И потряс головой, не зная толком, что делать. Потом начал орать и браниться; для фельдфебеля это обычный способ выпускать пар, когда он готов взорваться от ярости. Пока орешь, что-то может прийти на ум.
Орал и бранился Толстяк очень долго.
Малыш наблюдал за ним с любопытством. Казалось, он заключил пари, на какое время у Барта хватит запаса ругательств.
Толстяк выгнал Малыша на грязную деревенскую улицу.
— Ложись в грязь, сукин сын! — орал он. — Бегом марш, марш, марш! Прыгай, прыгай на месте! Гром и молния, ты запищишь у меня, жалкая крыса! У тебя из ушей пойдет пот. Ложись! Вперед ползком! Прыгать на месте, ноги свести! Бегом марш, марш, марш! Ложись! Отжаться пятьдесят раз! Быстрей, лодырь!
Орал он во все горло. Его звериные завывания слышны были по всей деревне.
Малыш усмехался, ложился и усмехался. Бегал, но усмешка не сходила с его лица. Когда стоял по стойке «смирно», усмешка не исчезала. Когда переползал на брюхе через ручей и вылезал, будто тюлень, на противоположный берег, не переставал усмехаться ни на секунду.

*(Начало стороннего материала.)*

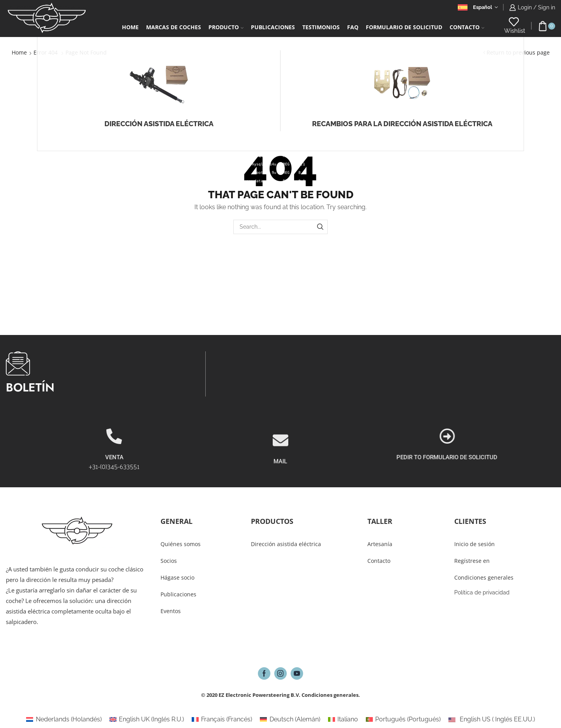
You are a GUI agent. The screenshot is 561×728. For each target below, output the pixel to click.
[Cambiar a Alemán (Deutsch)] (290, 719)
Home (130, 27)
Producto (226, 27)
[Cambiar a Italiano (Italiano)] (343, 719)
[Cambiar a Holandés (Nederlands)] (64, 719)
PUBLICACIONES (273, 27)
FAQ (353, 27)
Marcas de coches (173, 27)
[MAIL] (280, 473)
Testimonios (321, 27)
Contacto (467, 27)
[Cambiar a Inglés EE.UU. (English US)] (491, 719)
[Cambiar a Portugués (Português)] (403, 719)
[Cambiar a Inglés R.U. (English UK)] (146, 719)
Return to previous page (518, 52)
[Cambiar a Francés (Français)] (222, 719)
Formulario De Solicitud (404, 27)
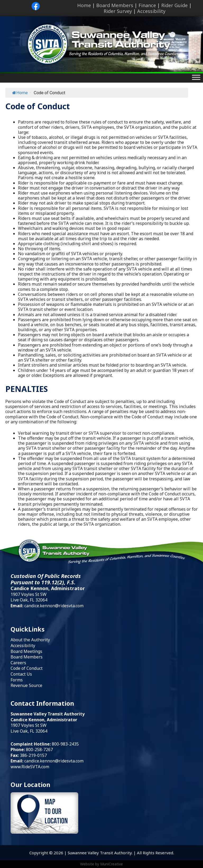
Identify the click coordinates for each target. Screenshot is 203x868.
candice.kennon (39, 761)
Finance (147, 5)
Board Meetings (26, 651)
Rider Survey (118, 11)
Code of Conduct (26, 668)
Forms (17, 680)
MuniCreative (111, 864)
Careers (18, 662)
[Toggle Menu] (196, 77)
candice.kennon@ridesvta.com (54, 606)
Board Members (115, 5)
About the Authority (30, 640)
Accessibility (151, 11)
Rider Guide (174, 5)
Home (84, 5)
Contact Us (21, 674)
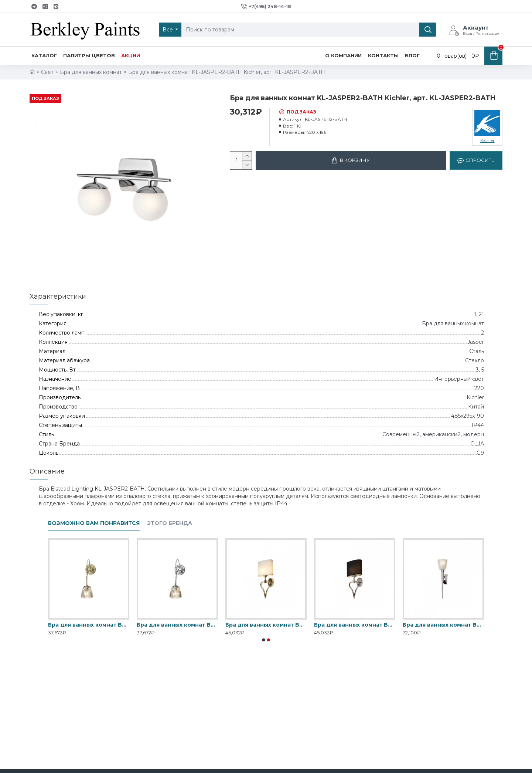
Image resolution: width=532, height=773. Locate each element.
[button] (264, 640)
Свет (47, 72)
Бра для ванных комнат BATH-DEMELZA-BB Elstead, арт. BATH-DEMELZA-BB (89, 625)
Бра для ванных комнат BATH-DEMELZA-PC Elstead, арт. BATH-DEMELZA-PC (177, 625)
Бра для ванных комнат (91, 72)
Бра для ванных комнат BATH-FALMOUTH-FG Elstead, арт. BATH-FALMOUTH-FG (266, 625)
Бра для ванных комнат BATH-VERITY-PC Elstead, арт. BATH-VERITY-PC (443, 625)
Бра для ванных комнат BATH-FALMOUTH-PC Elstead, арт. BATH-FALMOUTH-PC (355, 625)
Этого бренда (170, 523)
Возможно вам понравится (94, 523)
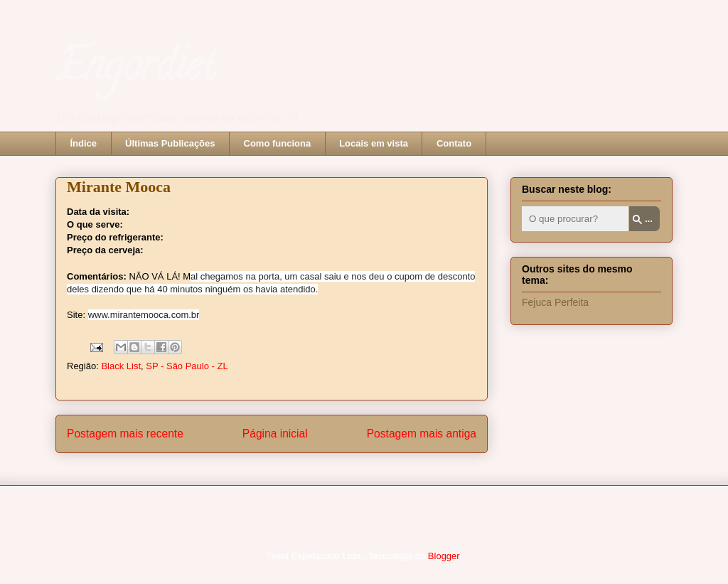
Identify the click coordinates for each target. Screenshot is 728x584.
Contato (454, 143)
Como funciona (277, 143)
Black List (121, 366)
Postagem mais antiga (422, 433)
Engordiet (134, 70)
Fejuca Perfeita (555, 302)
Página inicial (275, 433)
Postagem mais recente (125, 433)
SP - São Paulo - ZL (186, 366)
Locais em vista (373, 143)
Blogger (444, 556)
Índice (84, 143)
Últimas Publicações (170, 143)
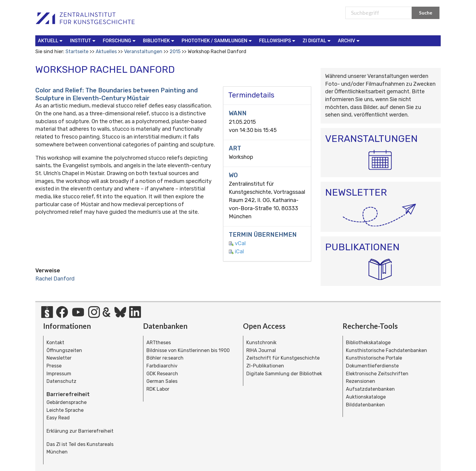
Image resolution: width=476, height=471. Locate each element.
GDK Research (162, 373)
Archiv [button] (349, 40)
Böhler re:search (165, 358)
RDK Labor (158, 389)
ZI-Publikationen (265, 366)
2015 (175, 51)
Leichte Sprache (65, 410)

Толстяк запыхался раньше, чем усмешка Малыша исчезла.
— Когда я увидел твое звание, — прошипел, плюнув, Барт, — у меня мурашки пошли по спине. На мой взгляд, каждый, получивший ефрейтора, уже зажился на белом свете.
Он плюнул снова и скривил гримасу.
С минуту стояла тишина. Шумно пережевывая свою жвачку, Толстяк смотрел на Малыша, который стоял перед ним по стойке «смирно», весь измазанный в грязи.